À moins que cela aussi nous soit désormais interdit ? 


(1) Editions La Lettre Volée, http://www.lettrevolee.com/spip.php

 


5 commentaires:

  1. Un des meubles les plus ignobles que je connaisse (pire que l'absence voulue des bancs publics), c'est cette forme hypocrite de banquette dessinée pour que l'on puisse y poser ses fesses un moment (tout en se retenant de glisser), mais en aucun cas s'y coucher. Ce meuble, que l'on trouve notamment dans les gares et les stations de métro, est l'emblème de l'exclusion des sans-logis, et la manifestation la plus criante de l'apartheid qui s'infiltre dans nos habitudes urbaines.

    RépondreSupprimer
  2. Mon ravissement a été profond à la lecture du billet de Daniel décrivant son chemin et la montée de sa colère. Mais au fur et à mesure de ma lecture un doute m’est venu : ma mémoire me ferait-elle défaut ? Ou mes promenades sont-elles si différentes ? Ou encore sont-ce mes angles de vue ? Et je me suis décidé à entreprendre une promenade similaire. Parti de ma Place Constantin Meunier (Forest, neuf bancs publics), je retrouvai six sièges publics dès le deuxième carrefour (Berkendael-Rodenbach). Puis deux bancs publics, face à la prison de Saint-Gilles, et quatre ou cinq encore Place Van Meenen. A la Porte de Hal une bonne quinzaine de bancs publics et puis encore quelques-uns Place de la Chapelle et Place de la Vieille Halle aux Blés. Au retour j’ai vaillamment remonté le parc Pierre Paulus et me suis mis à rêver sur un de ses nombreux bancs publics, avant de ne pas compter ceux de la Place Morichar.
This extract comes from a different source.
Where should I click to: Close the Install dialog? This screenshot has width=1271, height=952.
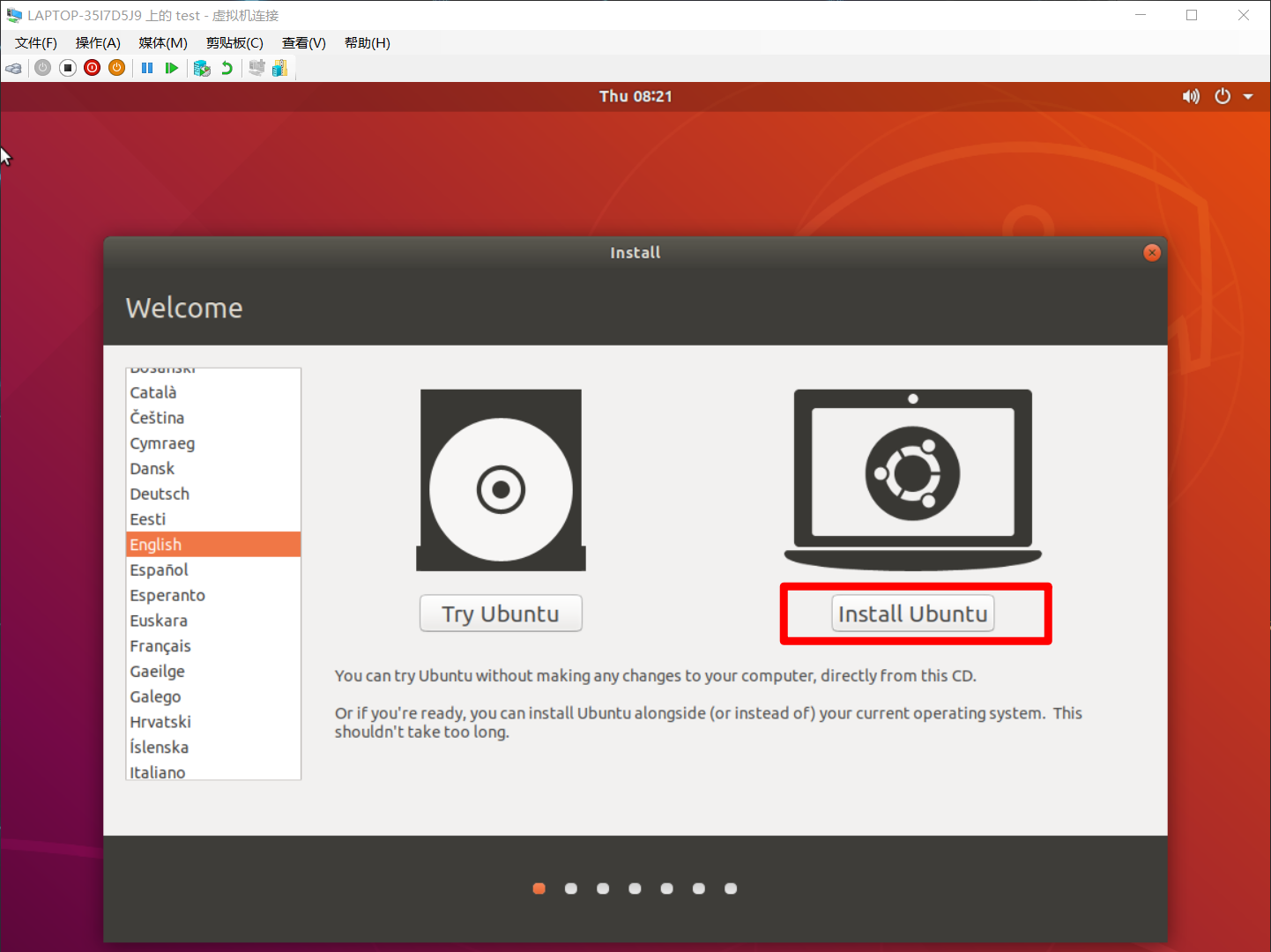pyautogui.click(x=1151, y=253)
    Nos édiles méritent parfois, souvent même peut-être, des reproches. Mais gardons-nous prudemment de reproches infondés. Pour les bancs publics . . . comme pour la gestion de la crise sanitaire.

    RépondreSupprimer
  3. Daniel Vander Gucht21 mai 2021 à 10:21

    Nous n'avons en effet pas fait le même parcours mais je peux certifier que de l'avenue Coghen puis la chaussée d'Alsemberg et la chaussée de Waterloo, jusqu'au Centre culturel Jacques Franck puis en remontant et en bifurquant par l'avenue Albert puis la rue Vanderkinderen jusqu'à mon retour avenue Coghen, je n'ai pas rencontré un seul banc public. Ce qui ne signifie évidemment pas qu'il n'y en ait pas dans les environs et, pour avoir résidé moi-même place Constantin Meunier et avant cela rue de la Victoire, près de la place Morichar, je connais bien ces bancs (généralement dans les parcs ou les places, pas forcément dans les grands axes ou les petites rues, ceci dit). Et peut-être d'autres communes sont-elles encore mieux loties de ce point de vue, j'avoue n'avoir pas fait d'enquête au-delà de ma promenade occasionnelle, mon petit mot d'humeur destiné à quelques amis, que Victor a souhaité partagé sur son blog, n'ayant pas vocation de lettre ouverte à nos édiles. Il n'en reste pas moins que la politique de la ville n'a pas toujours été des plus "urbaines" des dernières années en supprimant nombre de ces bancs de peur de les voir "squattés" par des clochards et des SDF — voire en concevant des bancs qui empêchaient qu'on puisse s'y allonger! Et je me suis réjoui d'apprendre, quelques jours après avoir publié cette tirade sur facebook, que l'échevine des sports et de la jeunesse d'Uccle venait de réclamer à son tour à la commune plus de bancs dans l'espace public afin renforcer la convivialité, le confort des piétons et l'agrément des flâneurs — et je l'en ai félicité, comme il se doit.

    RépondreSupprimer
    Réponses
    1. Le constat de Daniel est bien exact en particulier pour les grands axes qui ont perdu leurs bancs (trottoirs plus étroits pour permettre des places de stationnement voir des pistes cyclables ou voies réservées pour le transport collectif). Mais de mes fréquentes et longues balades dans Bruxelles j’ai appris que la ville était pleines de petits parcs, squares et autres recoins aux bancs publics. C’est pourquoi mes promenades évitent la plupart du temps les grands axes.

      Supprimer
  4. Merci pour cette belle indignation ! Triste consolation, il y a pire que l'absence de bancs publics, ce sont les bancs anti-SDF de la STIB.